Copy each line below holding "Spiegel".

-- -- --

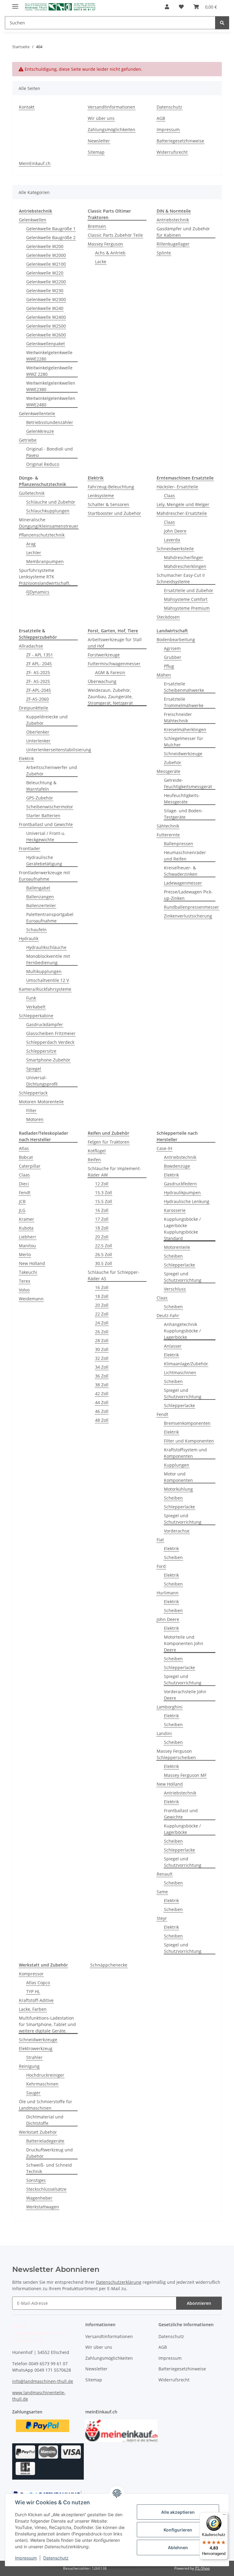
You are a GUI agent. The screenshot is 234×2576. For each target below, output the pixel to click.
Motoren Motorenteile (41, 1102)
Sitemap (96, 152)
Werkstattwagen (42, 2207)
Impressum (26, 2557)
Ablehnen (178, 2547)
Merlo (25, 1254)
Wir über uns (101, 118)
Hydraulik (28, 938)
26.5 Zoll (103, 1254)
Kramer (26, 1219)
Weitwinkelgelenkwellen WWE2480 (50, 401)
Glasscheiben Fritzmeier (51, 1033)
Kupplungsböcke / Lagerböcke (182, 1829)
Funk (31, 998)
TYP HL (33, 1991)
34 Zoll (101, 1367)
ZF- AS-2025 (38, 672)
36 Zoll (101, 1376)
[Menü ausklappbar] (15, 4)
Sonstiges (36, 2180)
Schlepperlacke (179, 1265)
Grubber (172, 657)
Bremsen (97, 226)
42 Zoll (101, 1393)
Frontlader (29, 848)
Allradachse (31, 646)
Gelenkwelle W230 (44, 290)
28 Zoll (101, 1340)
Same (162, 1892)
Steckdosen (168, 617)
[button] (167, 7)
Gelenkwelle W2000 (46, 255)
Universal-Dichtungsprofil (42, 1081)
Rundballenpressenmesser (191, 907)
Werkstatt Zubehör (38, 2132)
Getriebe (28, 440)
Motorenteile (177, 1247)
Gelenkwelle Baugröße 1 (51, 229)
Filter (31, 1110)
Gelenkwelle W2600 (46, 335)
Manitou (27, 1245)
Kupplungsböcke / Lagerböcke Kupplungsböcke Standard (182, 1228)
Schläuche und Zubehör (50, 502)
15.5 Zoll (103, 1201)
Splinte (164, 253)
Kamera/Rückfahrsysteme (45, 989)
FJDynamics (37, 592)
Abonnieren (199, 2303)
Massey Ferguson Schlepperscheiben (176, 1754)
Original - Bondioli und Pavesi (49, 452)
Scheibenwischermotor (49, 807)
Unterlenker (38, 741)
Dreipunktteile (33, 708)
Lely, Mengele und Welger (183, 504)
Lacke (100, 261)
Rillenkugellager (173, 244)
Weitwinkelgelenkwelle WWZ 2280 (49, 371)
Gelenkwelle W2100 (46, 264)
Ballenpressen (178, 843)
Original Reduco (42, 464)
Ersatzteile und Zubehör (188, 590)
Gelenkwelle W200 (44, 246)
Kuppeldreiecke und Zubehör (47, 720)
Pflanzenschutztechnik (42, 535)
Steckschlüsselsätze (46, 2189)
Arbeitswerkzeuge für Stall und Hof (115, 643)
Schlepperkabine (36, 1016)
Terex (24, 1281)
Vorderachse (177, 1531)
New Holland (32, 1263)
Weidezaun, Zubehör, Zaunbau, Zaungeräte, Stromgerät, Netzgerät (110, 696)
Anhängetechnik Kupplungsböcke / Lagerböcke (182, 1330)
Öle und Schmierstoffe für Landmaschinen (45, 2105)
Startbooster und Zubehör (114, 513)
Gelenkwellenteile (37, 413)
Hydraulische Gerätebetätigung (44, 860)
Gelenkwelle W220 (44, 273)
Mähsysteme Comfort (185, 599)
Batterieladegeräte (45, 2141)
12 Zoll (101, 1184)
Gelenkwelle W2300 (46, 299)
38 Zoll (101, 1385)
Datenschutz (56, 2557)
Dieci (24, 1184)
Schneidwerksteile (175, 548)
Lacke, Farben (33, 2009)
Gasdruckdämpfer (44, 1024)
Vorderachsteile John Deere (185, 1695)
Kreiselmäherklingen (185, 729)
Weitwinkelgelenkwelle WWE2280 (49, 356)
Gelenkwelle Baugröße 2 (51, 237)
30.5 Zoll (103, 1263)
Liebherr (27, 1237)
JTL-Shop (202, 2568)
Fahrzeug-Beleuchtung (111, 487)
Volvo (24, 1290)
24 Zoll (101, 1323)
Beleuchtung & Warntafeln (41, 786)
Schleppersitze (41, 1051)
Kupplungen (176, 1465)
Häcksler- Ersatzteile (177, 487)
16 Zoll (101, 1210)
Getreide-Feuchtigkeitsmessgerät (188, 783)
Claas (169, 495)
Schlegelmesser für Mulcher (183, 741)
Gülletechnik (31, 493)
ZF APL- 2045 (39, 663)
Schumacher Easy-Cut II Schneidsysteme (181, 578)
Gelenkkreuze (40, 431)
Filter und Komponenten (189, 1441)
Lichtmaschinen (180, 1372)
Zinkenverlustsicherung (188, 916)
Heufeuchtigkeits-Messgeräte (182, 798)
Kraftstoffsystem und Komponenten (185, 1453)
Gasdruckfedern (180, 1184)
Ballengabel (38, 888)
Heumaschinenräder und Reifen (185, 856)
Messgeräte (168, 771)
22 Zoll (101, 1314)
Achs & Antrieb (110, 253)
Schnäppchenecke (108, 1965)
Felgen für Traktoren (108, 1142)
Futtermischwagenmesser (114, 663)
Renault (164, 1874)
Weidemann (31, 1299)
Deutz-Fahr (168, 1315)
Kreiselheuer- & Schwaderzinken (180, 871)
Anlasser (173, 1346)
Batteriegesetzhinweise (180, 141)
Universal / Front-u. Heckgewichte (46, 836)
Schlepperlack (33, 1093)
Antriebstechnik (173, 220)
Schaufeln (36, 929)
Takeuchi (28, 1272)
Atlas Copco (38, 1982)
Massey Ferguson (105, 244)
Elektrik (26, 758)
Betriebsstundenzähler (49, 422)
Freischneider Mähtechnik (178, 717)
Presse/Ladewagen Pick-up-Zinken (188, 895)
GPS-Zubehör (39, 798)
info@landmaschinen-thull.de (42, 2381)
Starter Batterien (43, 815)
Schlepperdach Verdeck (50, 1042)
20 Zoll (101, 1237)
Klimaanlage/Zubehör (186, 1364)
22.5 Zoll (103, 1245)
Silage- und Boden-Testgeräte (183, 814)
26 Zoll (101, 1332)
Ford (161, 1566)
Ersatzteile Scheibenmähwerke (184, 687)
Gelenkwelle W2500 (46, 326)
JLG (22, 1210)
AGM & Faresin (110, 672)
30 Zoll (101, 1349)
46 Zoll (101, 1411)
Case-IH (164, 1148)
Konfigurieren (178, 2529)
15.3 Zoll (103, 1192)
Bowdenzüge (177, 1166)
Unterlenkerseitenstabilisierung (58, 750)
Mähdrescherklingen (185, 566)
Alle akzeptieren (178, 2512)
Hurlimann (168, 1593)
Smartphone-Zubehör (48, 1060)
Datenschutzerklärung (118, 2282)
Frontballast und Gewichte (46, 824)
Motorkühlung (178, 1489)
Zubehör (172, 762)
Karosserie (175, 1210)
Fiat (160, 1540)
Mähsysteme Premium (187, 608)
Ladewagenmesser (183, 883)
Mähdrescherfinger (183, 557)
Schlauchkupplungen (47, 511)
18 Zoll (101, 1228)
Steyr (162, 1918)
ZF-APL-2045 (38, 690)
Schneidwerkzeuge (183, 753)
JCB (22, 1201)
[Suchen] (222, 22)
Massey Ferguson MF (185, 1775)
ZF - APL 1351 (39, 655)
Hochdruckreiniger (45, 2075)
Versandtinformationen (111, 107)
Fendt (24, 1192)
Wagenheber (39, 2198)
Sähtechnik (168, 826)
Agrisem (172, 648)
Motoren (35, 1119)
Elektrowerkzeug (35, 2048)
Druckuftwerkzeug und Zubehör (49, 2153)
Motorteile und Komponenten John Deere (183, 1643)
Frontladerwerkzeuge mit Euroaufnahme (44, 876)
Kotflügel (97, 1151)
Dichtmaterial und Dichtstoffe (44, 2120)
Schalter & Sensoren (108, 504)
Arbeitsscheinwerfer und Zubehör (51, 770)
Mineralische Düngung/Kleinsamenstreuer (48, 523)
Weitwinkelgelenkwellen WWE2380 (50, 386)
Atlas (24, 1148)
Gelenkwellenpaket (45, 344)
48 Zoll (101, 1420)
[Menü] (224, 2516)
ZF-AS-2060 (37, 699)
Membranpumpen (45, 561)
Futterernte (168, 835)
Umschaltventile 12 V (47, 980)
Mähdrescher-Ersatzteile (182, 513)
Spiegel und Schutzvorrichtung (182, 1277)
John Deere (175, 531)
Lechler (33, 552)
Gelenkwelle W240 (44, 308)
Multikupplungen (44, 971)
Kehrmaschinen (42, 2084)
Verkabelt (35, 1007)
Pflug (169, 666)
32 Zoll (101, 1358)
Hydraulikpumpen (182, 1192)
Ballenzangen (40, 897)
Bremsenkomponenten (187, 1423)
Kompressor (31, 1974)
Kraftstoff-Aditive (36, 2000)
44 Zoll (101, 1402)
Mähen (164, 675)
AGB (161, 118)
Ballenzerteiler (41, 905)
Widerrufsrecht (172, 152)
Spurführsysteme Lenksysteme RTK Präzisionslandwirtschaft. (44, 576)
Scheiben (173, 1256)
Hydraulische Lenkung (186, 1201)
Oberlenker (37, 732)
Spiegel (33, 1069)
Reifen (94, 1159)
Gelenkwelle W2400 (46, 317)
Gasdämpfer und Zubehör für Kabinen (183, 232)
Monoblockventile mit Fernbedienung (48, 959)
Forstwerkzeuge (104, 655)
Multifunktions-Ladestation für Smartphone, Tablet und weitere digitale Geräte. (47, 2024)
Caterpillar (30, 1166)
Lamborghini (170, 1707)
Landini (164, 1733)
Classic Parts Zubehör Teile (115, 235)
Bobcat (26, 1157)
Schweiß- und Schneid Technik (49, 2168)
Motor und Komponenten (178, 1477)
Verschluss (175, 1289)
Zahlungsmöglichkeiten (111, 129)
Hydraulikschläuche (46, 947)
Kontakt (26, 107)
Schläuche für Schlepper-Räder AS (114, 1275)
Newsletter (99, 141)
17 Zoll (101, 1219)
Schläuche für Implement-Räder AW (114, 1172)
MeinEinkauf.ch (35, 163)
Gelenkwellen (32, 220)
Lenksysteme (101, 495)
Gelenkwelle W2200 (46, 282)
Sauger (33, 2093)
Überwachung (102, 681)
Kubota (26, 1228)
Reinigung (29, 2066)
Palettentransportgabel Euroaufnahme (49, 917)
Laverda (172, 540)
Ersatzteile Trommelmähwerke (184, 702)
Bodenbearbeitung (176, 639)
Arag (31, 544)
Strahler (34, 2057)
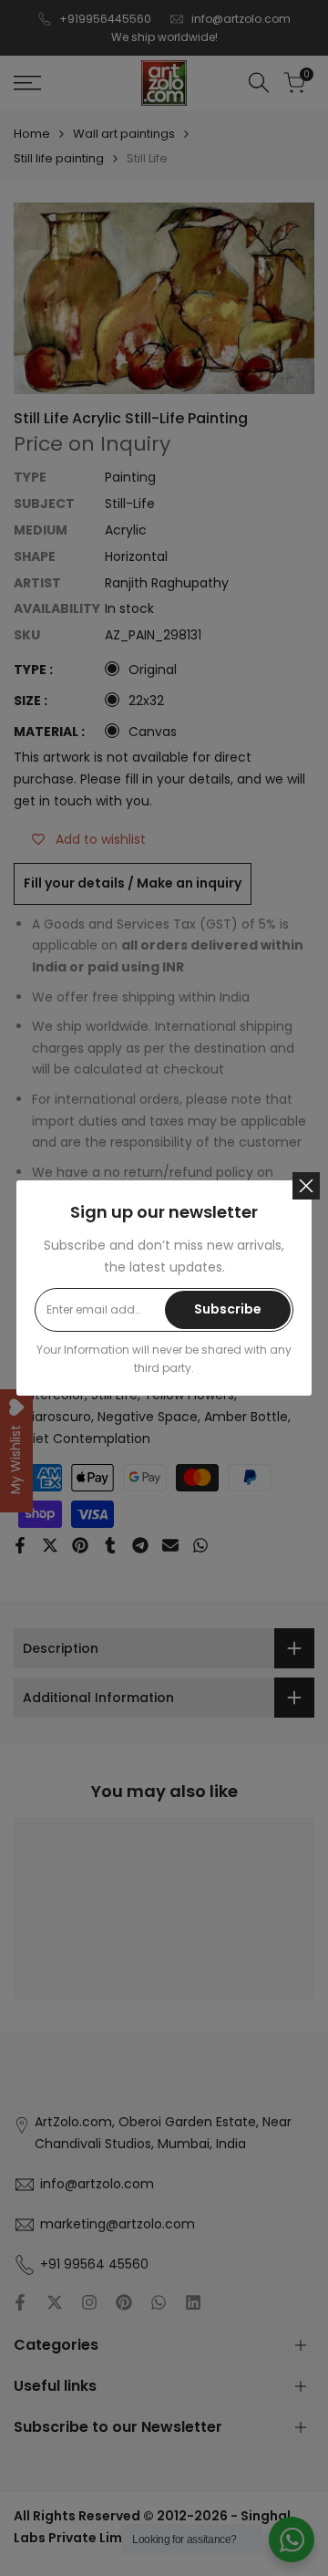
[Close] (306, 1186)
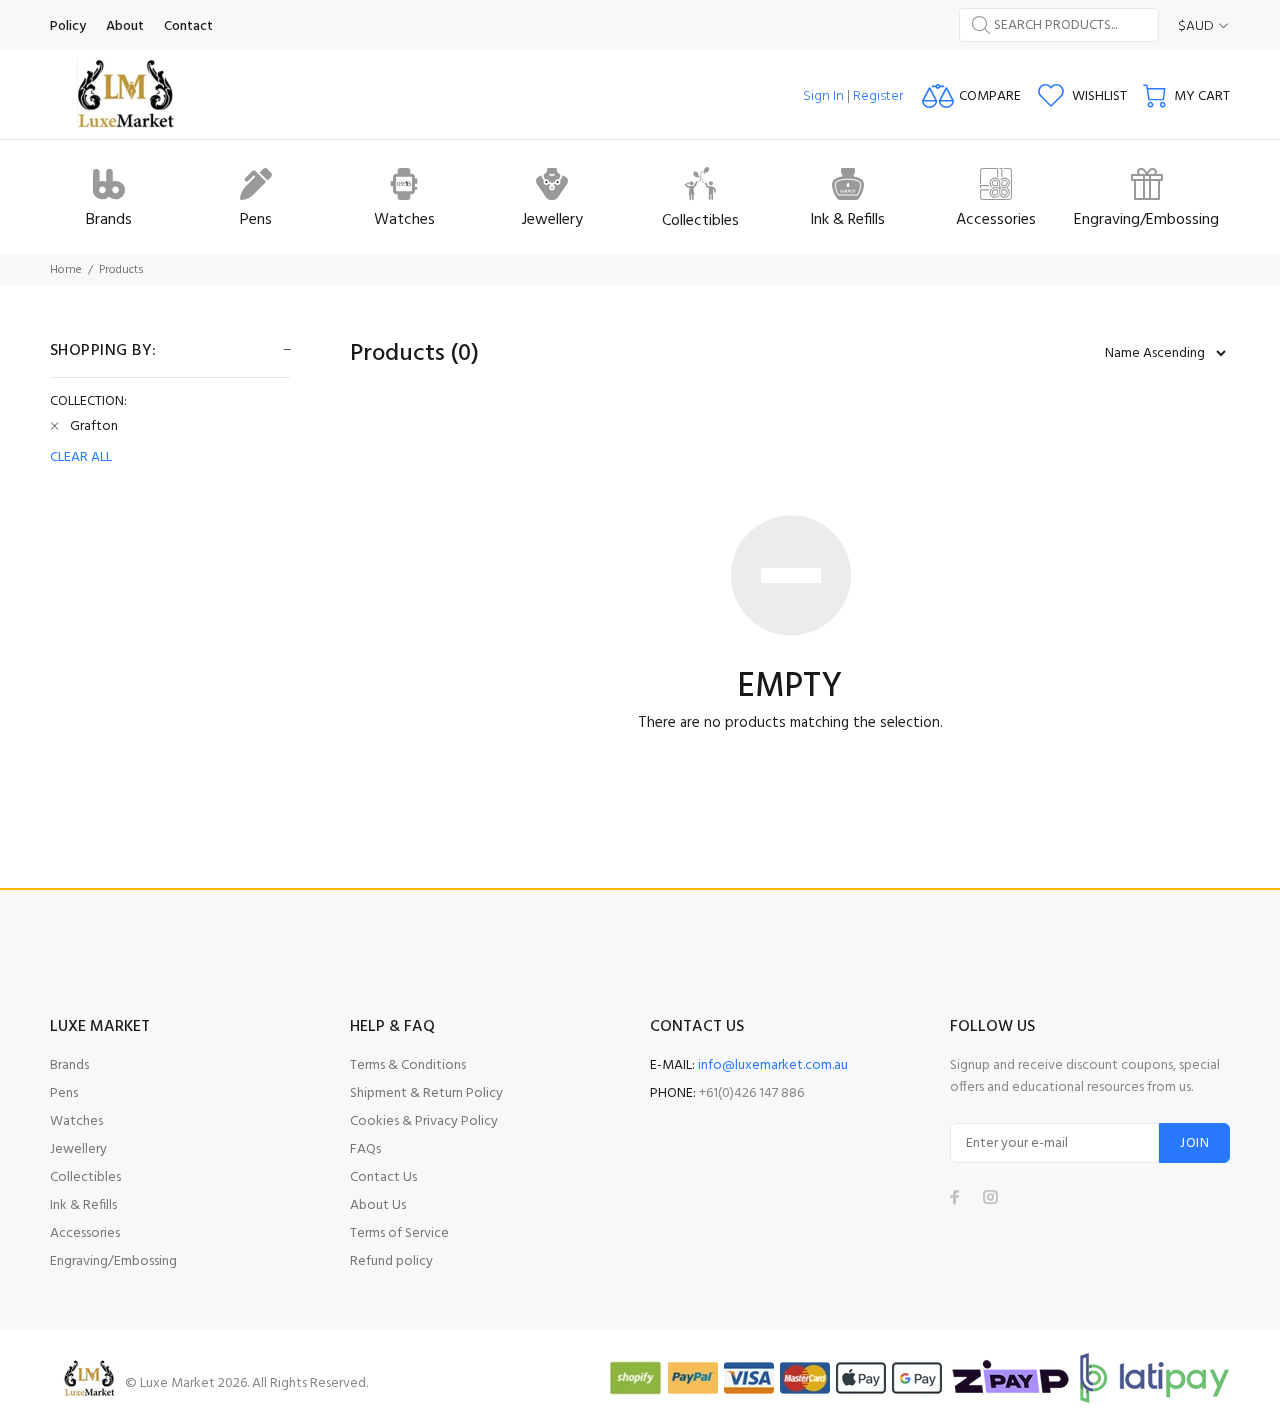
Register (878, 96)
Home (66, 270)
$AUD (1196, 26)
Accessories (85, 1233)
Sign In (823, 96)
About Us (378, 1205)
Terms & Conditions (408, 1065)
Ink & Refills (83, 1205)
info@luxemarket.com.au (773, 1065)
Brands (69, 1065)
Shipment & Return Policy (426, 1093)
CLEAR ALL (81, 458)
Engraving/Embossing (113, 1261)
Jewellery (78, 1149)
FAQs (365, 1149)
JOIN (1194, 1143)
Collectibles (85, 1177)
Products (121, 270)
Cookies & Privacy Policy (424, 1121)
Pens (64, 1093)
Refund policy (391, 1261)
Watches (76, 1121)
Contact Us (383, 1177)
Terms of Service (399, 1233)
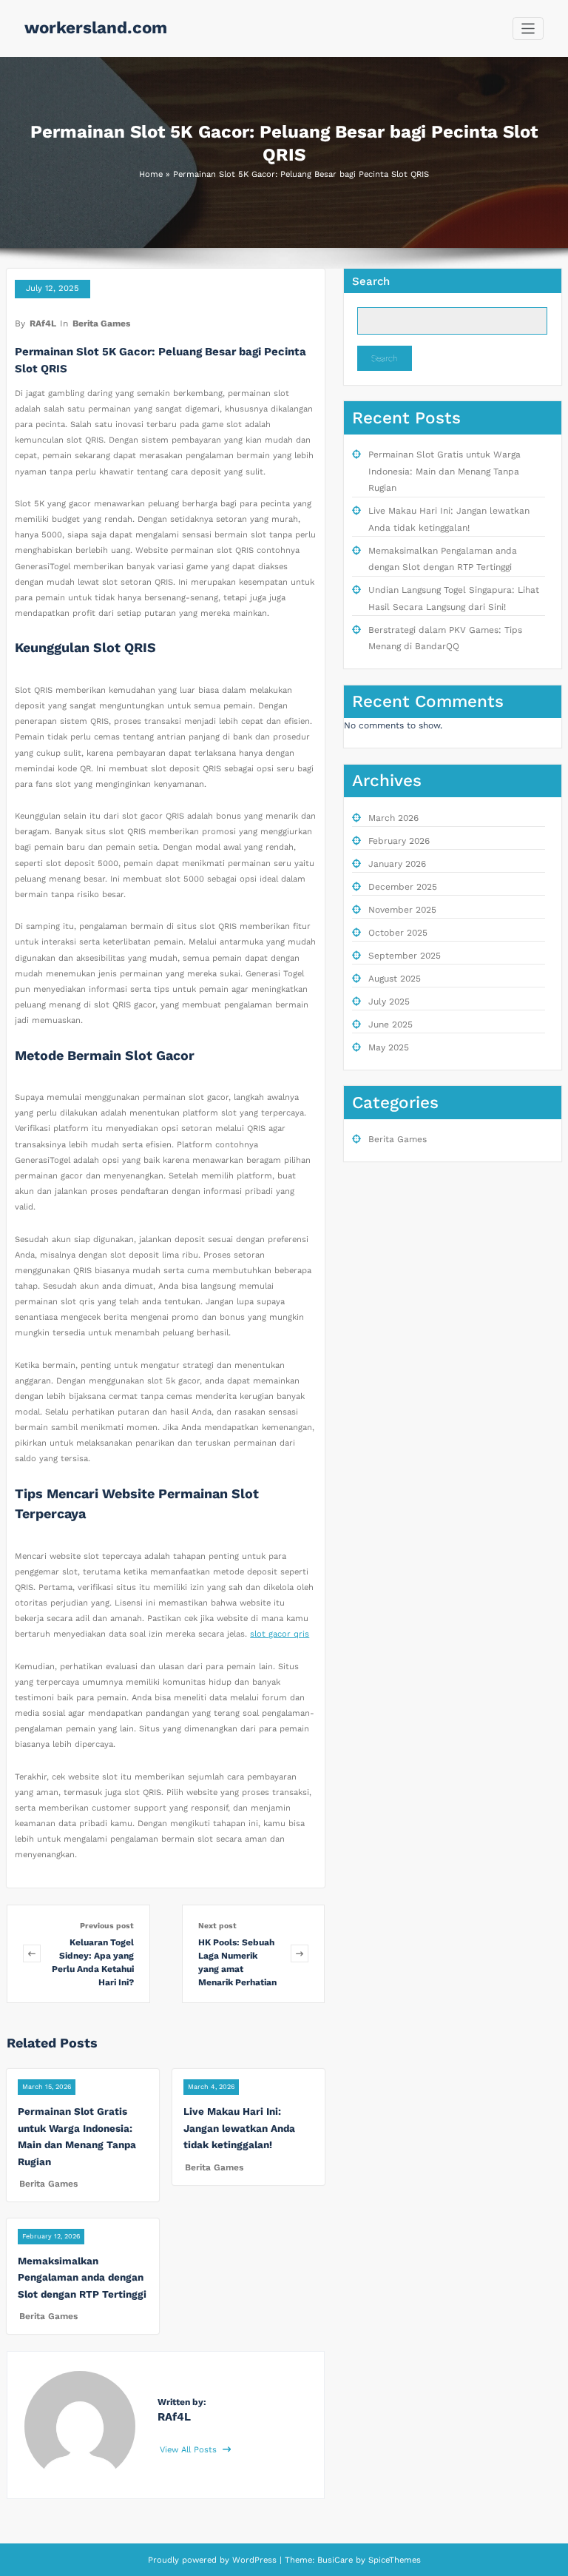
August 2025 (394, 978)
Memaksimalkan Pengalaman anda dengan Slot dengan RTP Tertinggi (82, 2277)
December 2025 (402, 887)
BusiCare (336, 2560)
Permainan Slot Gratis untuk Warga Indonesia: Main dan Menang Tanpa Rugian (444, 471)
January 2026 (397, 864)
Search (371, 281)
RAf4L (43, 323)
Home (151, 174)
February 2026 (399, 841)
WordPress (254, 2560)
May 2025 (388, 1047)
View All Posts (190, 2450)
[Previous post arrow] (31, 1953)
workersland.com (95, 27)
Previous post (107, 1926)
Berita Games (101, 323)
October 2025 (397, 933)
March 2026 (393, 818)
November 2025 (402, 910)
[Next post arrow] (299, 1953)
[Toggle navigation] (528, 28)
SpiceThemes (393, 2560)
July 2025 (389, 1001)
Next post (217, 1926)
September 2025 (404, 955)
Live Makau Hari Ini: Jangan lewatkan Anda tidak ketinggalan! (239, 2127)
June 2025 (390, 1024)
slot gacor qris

-- -- --

Task result:
Spiegel und Schutzvorrichtung (182, 1277)
Spiegel (33, 1069)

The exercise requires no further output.